# CSUEB Data Science Club Fall 2020 Project

This project is for undergraduate and graduate students who are looking for an extracurricular project to sharpen their data science skills. The problem is based off a real mentorship program being offered by the San Francisco Professional Chapter of ALPFA in partnership with the CSUEB Student Chapter of ALPFA. The program was launched over the summer 2020 and will have recurring periodic enrollment moving forward, this project seeks to automate the matching of mentors/mentees, a process which is being done manually. The tasks will be broken up into three sections, beginning with the creation of our mock survey results below. The first task: Mentee Ranking, will be solved at our club's second live event later this semester, and the last task: Stable Matching, will be solved at our club's final event at the end of the semester. Direct any questions to info.csueb.dsc@gmail.com. Happy problem solving!

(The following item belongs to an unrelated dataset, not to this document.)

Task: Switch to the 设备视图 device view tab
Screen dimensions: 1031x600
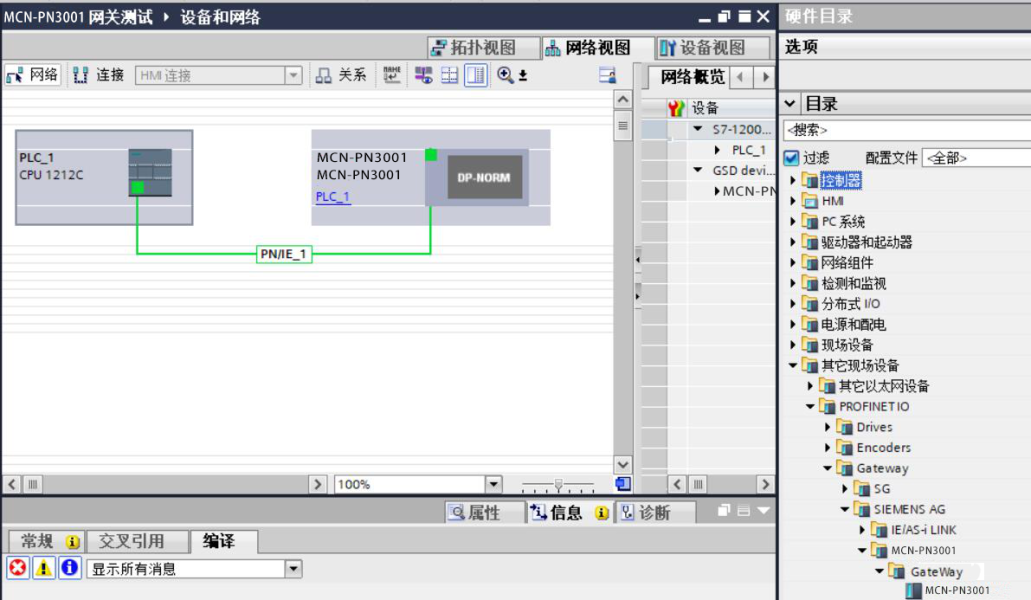Action: 703,48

#### We begin by importing some basic packages

In [1]:
import random
import pandas as pd

This is a function to generate a list of 10 random numbers from 0 to a specified number "num":

In [2]:
def surveyCol(num):
    return [random.randint(0, num) for _ in range(10)]

This is script to create objects from a class called "Participants," these objects are structured like a dictionary with key-value pairs but will need to be converted to a "dict" type for us to perform dictionary operations on them.

In [3]:
class Participant:
    def __init__(self, name):
        self.name = name
        self.primary = surveyCol(5)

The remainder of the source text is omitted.